• **Direction**
Please carry on the account of ministers' statements to the Human Rights Council, starting right after its last sentence.

┌─ Page

SAMEH HASSAN SHOKRY SELIM, Minister of Foreign Affairs of Egypt, said that Egypt had played a great role in instituting the Council and the promotion and protection of human rights was a priority for the Government. Egypt would present during the current session a voluntary report on the implementation of the Universal Periodic Review recommendations. The National Electoral Commission had assumed its mandate, the right to peaceful assembly had become more accommodating, and the national human rights institution had received further guarantees of effectiveness and independence. Major achievements had been made on the right to freedom of belief. It was regretful, however, to notice occasional lack of professionalism of some media outlets in the search of scoops, such as last week’s report of BBC on Egypt, showing alleged torture of an Egyptian girl. On the contrary, women and girls were protected from all forms of violence and had been empowered. Egypt positively engaged with international human rights mechanisms, and it had one of the highest response rates to treaty bodies. Mr. Selim regretted wide scale conflicts in Syria, Libya, Yemen, South Sudan and Somalia, as well as the plight of the Rohingya Muslims in Myanmar and of the Palestinians.
MARGOT WALLSTRÖM, Minister for Foreign Affairs of Sweden, said that while some progress had been made since the last Human Rights Council session, lack of respect for human rights, democratic values, and the rule of law persisted. The situation in Myanmar stood as a clear case of this lack of respect as actions taking place in that country could be termed as crimes against humanity. This situation was unacceptable and the international community must bring those responsible for atrocities to justice. Meanwhile, the situation in Syria remained one of the worst humanitarian crises in the world, she said, calling for implementation of the relevant United Nations Security Council resolutions. The seventieth anniversary of the Universal Declaration of Human Rights presented an opportunity to recall binding obligations, especially as many leaders questioned the validity and universality of human rights. When rights were challenged, human rights defenders could help States live up to obligations. Yet impunity for crimes against rights defenders was on the rise. Sweden called for stronger ties between the Security Council in New York and the Human Rights Council in Geneva to better consider the links between human rights and security. The Human Rights Council must play an important role in preventing conflict. Turning to women’s rights, she assured that Sweden would pursue a feminist foreign policy. To reflect this focus, Sweden was now the largest core donor to UN Women.

└─
┌─ Extracted data

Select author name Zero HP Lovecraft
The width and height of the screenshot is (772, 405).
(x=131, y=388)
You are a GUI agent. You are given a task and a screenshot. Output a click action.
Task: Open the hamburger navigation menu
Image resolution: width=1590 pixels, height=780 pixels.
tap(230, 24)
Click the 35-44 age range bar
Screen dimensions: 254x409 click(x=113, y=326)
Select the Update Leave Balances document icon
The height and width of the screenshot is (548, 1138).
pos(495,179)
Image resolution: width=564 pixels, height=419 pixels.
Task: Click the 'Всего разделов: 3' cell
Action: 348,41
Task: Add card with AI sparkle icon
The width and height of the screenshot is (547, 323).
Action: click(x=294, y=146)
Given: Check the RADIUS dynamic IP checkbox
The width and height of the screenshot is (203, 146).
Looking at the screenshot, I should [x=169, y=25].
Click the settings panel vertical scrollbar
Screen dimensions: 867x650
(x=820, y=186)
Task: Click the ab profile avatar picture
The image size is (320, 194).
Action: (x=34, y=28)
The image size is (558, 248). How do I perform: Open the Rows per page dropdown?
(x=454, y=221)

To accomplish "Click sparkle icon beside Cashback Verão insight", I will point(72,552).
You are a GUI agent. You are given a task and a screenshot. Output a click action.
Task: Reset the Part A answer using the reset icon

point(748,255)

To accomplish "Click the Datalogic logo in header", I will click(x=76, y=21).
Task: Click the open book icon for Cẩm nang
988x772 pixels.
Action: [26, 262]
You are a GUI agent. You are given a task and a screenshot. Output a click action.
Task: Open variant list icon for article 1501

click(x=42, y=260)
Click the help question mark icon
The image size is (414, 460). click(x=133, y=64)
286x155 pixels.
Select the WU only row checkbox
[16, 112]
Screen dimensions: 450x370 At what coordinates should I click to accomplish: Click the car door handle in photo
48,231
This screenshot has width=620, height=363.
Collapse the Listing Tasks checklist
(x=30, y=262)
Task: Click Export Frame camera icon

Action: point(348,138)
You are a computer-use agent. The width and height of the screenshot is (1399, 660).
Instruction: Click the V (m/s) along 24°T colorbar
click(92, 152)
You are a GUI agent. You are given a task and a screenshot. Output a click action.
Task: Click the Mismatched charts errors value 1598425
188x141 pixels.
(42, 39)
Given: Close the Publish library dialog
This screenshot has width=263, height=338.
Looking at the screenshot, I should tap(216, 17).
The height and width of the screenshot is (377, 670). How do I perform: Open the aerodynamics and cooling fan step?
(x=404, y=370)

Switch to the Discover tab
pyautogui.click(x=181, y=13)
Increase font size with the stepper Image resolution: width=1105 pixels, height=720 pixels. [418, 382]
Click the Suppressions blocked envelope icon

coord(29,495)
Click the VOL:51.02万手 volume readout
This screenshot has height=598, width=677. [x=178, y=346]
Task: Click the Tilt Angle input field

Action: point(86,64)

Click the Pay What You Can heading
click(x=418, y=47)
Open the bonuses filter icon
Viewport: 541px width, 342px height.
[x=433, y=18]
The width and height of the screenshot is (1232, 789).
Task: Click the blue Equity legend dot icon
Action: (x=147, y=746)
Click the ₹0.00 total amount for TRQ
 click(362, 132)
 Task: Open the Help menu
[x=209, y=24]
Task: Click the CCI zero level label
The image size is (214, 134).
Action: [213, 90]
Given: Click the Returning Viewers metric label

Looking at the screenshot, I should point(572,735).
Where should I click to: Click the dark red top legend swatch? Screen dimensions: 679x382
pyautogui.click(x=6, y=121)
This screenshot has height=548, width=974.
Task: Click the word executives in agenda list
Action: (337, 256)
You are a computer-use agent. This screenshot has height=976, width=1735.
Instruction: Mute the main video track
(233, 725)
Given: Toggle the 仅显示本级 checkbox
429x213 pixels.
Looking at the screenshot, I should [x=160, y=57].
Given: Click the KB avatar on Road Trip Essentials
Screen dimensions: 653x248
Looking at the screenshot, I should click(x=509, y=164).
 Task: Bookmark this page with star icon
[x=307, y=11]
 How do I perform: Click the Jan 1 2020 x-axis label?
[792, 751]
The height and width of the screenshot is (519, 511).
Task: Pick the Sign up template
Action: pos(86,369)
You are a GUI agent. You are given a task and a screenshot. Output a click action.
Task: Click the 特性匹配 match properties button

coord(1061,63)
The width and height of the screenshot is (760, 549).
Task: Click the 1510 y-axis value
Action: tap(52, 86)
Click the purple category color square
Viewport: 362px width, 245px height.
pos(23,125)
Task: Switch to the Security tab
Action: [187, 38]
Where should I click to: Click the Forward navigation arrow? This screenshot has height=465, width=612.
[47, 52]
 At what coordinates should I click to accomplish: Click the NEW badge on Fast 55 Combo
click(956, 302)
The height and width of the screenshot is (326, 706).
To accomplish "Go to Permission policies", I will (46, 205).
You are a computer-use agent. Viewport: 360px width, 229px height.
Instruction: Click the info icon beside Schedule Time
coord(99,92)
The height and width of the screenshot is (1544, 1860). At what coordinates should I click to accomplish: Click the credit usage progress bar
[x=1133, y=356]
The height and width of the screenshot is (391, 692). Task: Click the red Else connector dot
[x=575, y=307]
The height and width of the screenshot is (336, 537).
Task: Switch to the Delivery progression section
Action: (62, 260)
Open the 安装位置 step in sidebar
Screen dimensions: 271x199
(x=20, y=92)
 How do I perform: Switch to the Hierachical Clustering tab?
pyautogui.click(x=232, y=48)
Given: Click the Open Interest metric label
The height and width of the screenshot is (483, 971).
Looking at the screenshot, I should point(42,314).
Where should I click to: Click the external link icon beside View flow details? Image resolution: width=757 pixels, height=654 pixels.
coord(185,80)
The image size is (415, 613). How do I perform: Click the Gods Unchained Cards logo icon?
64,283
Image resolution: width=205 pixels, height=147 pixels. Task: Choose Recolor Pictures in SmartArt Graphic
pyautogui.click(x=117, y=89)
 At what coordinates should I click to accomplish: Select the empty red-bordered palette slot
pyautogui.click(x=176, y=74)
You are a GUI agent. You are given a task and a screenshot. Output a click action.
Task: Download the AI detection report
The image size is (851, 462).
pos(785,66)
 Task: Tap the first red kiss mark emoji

└─

• **Expected answer**
MARIE ANGE MUSHOBEKWA, Minister for Human Rights of the Democratic Republic of the Congo, thanked all Member States for placing their trust and supporting the Democratic Republic of the Congo in their membership to the Human Rights Council for the first time. The membership had been a sign of the confidence that the authorities had been investing significant efforts to improve the human rights situation in the country. The President of the Democratic Republic of the Congo personally supported the work of the Council. It was stressed that 2018 was an election year in the Democratic Republic of the Congo and provincial elections would take place in December. The Council was informed that in December 2017, the Catholic Church and activists had called for demonstrations in Kinshasa with 167 starting points and without itinerary. The protests had unfortunately ended with the death of some civil society activists and opposition political party members. A joint inquiry commission with representatives of relevant line ministries and United Nations representatives had been established in January 2018 to investigate further into events which had led to the deaths. It was reiterated that the Church should not stir up clashes and conflicts but should serve to call for the unity of the people.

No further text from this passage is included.